Dawn Kelly, a teacher of grades 8-12, lost her husband last year, and feels as though her own grief flowed into COVID-19. 

"No break. No line in the sand. The ebb and flow … I thought, and sometimes said [to people who experienced other kinds of loss from the pandemic] ... welcome to my grief life," Kelly wrote in an email to the show.

There is a oneness, a loneliness, a disconnect in grief. There is in COVID-19, too.- Dawn Kelly

One of the lessons she's learned as she identifies "grief tools" that have helped her get through this time is the presence of others who will witness and spend time with her, but not attempt to change how she's feeling. 
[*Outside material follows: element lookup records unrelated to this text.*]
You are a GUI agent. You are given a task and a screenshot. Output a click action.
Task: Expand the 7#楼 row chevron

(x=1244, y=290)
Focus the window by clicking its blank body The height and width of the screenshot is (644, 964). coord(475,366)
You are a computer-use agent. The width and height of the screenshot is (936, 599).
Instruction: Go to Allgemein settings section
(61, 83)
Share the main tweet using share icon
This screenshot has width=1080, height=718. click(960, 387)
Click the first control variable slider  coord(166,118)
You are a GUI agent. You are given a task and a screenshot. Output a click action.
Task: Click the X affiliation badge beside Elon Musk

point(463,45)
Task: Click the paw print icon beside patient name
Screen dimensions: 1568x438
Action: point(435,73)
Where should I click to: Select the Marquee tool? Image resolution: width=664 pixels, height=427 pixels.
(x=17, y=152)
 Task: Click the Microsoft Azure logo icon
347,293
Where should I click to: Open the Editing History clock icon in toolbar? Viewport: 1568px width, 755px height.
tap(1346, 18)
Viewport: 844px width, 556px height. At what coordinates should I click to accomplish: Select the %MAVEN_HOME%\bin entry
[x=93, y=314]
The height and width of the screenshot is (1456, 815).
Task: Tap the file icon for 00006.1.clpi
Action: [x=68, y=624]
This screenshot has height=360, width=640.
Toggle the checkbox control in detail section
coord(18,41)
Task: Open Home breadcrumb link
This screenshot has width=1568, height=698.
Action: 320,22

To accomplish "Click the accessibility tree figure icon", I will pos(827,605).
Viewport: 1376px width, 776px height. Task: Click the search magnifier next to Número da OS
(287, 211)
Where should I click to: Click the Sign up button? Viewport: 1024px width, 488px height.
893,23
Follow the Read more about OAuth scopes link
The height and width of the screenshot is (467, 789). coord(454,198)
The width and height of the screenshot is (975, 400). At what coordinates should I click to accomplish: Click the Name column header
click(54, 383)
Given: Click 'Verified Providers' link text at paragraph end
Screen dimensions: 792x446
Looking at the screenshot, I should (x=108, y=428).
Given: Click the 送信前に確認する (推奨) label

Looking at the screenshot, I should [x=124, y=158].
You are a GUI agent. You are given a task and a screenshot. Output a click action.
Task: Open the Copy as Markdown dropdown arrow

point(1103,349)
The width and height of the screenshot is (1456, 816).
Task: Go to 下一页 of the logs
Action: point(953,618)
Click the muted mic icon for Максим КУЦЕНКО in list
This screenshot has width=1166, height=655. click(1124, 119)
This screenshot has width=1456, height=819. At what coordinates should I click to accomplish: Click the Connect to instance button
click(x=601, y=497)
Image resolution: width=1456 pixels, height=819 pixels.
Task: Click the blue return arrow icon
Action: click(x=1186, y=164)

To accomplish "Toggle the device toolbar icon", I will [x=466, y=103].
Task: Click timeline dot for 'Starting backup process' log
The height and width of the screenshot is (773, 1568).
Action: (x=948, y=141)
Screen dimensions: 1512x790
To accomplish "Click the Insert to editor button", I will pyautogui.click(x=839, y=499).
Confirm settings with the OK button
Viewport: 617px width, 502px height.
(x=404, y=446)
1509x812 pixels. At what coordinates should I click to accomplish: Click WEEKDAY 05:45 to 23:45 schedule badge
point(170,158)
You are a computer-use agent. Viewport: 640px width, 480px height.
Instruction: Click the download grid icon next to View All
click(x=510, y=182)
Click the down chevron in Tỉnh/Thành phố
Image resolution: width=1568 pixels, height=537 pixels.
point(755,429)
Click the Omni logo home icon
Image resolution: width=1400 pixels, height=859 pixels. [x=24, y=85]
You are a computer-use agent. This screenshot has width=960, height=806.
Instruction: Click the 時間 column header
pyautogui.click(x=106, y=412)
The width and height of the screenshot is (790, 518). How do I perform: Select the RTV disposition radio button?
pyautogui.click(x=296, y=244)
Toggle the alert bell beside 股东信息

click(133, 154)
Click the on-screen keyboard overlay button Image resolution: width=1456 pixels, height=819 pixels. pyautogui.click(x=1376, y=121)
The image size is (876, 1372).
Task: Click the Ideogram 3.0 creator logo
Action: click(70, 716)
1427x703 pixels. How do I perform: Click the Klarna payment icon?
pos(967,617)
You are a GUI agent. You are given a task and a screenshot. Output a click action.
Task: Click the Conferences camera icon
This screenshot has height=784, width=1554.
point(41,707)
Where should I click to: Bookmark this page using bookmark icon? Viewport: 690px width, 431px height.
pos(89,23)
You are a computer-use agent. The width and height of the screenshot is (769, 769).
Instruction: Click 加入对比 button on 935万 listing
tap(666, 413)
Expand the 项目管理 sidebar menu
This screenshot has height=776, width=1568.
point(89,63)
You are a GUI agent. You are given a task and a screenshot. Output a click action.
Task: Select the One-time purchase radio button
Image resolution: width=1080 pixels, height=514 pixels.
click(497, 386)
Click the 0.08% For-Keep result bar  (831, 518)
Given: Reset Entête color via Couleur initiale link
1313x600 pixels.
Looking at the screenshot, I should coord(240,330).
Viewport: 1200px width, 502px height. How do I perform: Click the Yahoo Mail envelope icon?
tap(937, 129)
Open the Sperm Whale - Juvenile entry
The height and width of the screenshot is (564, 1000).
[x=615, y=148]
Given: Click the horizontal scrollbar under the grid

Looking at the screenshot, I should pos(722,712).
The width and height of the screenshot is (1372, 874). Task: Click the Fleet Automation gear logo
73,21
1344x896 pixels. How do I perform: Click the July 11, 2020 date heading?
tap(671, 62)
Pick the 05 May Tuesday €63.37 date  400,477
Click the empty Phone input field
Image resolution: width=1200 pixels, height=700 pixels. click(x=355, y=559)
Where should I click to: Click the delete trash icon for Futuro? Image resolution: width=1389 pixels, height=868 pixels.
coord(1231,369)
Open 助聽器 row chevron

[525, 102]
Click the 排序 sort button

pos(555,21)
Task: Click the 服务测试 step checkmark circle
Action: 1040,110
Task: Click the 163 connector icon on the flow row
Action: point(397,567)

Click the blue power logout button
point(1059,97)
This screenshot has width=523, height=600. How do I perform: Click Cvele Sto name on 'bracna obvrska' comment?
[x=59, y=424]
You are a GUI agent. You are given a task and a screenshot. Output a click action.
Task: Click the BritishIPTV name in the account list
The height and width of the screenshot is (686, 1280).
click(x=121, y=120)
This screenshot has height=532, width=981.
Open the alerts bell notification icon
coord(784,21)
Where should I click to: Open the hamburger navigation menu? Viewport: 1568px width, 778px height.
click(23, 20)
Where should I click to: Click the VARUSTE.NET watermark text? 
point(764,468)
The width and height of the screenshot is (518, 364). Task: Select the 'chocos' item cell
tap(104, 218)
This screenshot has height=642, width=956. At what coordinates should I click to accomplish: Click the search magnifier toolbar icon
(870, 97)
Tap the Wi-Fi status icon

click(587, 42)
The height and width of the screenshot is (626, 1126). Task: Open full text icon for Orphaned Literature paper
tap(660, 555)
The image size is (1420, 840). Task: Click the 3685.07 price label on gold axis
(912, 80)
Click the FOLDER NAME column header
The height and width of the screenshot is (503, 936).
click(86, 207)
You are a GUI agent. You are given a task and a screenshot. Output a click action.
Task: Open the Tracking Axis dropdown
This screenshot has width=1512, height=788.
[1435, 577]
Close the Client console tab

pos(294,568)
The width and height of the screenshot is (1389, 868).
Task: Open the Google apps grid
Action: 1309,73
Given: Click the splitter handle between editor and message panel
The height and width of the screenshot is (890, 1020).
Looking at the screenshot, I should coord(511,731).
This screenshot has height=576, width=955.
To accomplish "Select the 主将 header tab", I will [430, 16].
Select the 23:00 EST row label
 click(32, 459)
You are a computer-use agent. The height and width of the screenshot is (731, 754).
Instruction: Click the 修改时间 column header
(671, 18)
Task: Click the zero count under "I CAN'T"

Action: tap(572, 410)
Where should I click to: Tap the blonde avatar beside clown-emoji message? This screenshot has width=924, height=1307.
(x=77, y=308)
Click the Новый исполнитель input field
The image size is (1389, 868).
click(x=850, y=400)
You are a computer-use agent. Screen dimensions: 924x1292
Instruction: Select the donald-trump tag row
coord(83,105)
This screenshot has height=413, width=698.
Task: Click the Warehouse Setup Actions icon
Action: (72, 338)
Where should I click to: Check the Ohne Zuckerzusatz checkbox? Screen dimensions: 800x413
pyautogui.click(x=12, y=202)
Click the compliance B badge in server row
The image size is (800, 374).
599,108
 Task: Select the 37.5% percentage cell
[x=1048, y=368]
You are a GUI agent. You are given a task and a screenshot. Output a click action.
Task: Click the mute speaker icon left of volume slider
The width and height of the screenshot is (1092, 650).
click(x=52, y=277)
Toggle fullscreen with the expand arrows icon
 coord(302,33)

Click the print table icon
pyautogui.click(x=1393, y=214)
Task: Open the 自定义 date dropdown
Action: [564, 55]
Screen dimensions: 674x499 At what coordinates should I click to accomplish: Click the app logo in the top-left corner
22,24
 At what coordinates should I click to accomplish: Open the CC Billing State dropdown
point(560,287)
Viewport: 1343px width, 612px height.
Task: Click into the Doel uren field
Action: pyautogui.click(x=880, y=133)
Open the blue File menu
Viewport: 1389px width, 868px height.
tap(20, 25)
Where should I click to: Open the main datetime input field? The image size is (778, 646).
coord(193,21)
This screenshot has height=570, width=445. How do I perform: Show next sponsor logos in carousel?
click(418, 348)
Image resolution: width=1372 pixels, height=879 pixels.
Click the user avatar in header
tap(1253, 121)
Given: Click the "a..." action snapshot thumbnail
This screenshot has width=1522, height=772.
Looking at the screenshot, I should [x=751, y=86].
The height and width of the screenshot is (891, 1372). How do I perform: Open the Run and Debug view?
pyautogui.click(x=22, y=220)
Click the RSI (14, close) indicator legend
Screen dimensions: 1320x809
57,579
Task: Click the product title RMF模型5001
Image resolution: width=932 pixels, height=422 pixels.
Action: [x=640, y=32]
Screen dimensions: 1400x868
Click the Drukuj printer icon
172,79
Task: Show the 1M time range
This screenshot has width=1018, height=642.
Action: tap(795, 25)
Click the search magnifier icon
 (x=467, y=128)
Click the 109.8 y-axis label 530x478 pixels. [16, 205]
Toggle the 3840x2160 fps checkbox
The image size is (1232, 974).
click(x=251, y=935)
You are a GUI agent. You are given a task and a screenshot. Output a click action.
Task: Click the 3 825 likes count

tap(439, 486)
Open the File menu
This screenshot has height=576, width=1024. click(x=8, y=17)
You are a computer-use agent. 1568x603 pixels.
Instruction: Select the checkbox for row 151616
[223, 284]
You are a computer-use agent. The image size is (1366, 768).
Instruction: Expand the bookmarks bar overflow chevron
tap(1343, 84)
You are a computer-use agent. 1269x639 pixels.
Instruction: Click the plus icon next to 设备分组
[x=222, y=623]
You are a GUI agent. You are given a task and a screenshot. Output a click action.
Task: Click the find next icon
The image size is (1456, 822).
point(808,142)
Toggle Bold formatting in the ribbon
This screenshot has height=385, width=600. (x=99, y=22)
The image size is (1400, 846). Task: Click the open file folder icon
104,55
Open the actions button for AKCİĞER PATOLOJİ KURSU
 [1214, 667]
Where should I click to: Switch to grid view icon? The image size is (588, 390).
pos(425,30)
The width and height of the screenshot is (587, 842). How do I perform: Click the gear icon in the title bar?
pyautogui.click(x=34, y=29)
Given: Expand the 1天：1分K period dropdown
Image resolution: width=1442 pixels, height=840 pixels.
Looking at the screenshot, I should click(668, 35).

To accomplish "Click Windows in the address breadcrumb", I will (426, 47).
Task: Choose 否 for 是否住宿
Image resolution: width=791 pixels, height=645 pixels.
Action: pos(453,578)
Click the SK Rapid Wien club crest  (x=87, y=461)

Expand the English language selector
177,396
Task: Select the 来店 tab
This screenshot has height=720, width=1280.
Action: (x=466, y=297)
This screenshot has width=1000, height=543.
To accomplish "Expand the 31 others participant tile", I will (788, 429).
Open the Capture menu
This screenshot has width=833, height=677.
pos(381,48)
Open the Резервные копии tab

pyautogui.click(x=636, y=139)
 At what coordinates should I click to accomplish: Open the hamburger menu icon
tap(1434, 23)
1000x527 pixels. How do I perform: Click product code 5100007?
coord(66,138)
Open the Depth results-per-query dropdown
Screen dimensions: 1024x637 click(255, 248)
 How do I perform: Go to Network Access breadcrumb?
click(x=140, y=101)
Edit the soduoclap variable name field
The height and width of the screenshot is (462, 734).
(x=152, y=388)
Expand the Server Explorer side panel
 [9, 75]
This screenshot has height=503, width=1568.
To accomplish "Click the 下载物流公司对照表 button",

"So few people are open to knowing how challenging the grief walk is. They are afraid to walk beside me. No fixing. No happying out of my sad. Just [be] with me in my 'darkest hours.' There is a oneness, a loneliness, a disconnect in grief. There is in COVID-19, too. How ill-prepared and fearful we are, to sit in and with ourselves." 

McKenzie agrees.

"Allowing you to grieve and cry and do stuff the way you need to, in order to remember and mark the passing, is going to be vital," he said.

How to build resilience during a pandemic 

Be in touch 
Keep connected with people. That connection is better if it's verbal, or via Skype or Zoom rather than text, says Dr. Kwame McKenzie.

Move your body
Exercise because that helps neurogenesis, says McKenzie.

Stay in the present moment
Practise mindfulness.

Learn new things, take up hobbies, read books.

Be kind
Give back to your community.

"Have a scheme and a schedule for the day," says McKenzie. "Having a shape to the day makes an important difference." 

Watch your media diet
"Be careful about how much media [you] consume and what types of media [you] consume," says McKenzie.

"Trying to find messages of things you can do something about, it's going to be ... much better for you."